O clérigo o encarava com olhos vidrados. Depois de alguma hesitação, o orc obedeceu. Se levantou com dificuldade, era jovem, tinha meio metro a mais que o outro e o dobro de sua largura. Apesar de também ser um mago, tinha o físico característico de sua raça. Encarou o clérigo, estava desiludido de tudo aquilo. Buscou a concentração, respirou fundo e lentamente recitou um feitiço no idioma dos necromantes. Uma pequena nuvem negra dançante foi se formando à sua frente conforme ele falava. Era um espírito das trevas sendo invocado. Usado pelos Necromantes para possuir um corpo sem vida e usa-lo conforme sua vontade.

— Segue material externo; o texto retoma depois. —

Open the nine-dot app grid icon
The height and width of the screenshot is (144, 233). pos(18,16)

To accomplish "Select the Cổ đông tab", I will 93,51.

- Isso. Isso! - O clérigo se empolgou. - Agora é minha vez..

Tirou de suas vestes uma pequena runa antiga, vazia. Uma joia rara capaz de reter magia. Postou a runa diante do espírito. Ergueu seu cajado com uma mão e com a outra apontou para a joia. Começou a murmurar um feitiço num idioma antigo, perdido no tempo. Falou uma vez. Nada aconteceu. Outra vez, e novamente nada. O espírito, suprimido pelo seu invocador, não passava de uma silhueta negra de olhos fumacentos, olhava do Orc para o Humano. Beorth recitou mais quatro vezes e nada aconteceu. Na quinta tentativa mudou uma palavra do feitiço e uma ondulação se fez no ar ao seu redor, e nada além disso. Foi o suficiente para animá-lo.

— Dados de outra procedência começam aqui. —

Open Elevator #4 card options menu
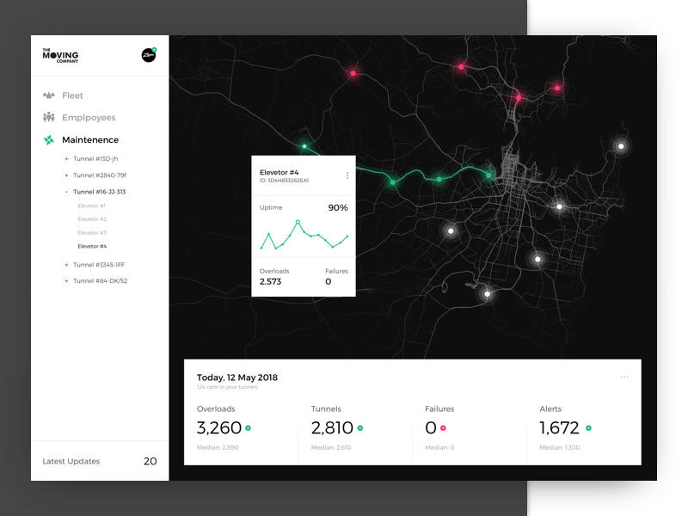Viewport: 688px width, 516px height. pyautogui.click(x=347, y=175)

- Eu… não aguento mais… - O Orc dissipou o espírito sem forças para mantê-lo.

- De novo!

- Preciso me recuperar.

Beorth tirou uma pequena poção azulada de dentro de suas vestes e jogou para ele tomar.

O Orc bebeu e invocou novamente. Uma invocação simples, fácil de controlar e mesmo assim o Clérigo sequer ameaçou tomar seu controle, ele não sentiu perturbação nenhuma sobre seu domínio. O Clérigo recitava, apontando a mão livre para a runa e o cajado para o espírito. O máximo que conseguiu foi ondular o ar novamente várias vezes, nada além disso.

- Já disse ... não vai funcionar... - O orc disse desesperado, depois de ver o espírito se dissipando no ar de novo. - Sua nature… - foi interrompido pelo cajado batendo em seu rosto, o jogando no chão.

- DE NOVO!

- Por favor...

- DE NOVO!

- Isso é inútil… - Recebeu outra pancada.

- DE NOVO! MALDITO. INVOQUE E CALA ESSA BOCA! - Beorth exalava sua angústia.

- VOCÊ NÃO VAI CONSEGUIR! - O orc também gritou. - Não importa quantas vezes você tente. É impossível.

O clérigo ouviu calado, sorrindo e balançando a cabeça.

- Quem é você pra achar que sabe de alguma coisa? - Tirou uma faca curta do coldre. - Eu não sou nascido da Luz, feitos os Elfos... e você é testemunha do meu poder com a magia de luz, não é?

Intensificou a magia branca, o orc se encolheu no chão em sofrimento. Beorth parou na sua frente e cravou a faca em sua coxa. Se satisfez quando ouviu um grito.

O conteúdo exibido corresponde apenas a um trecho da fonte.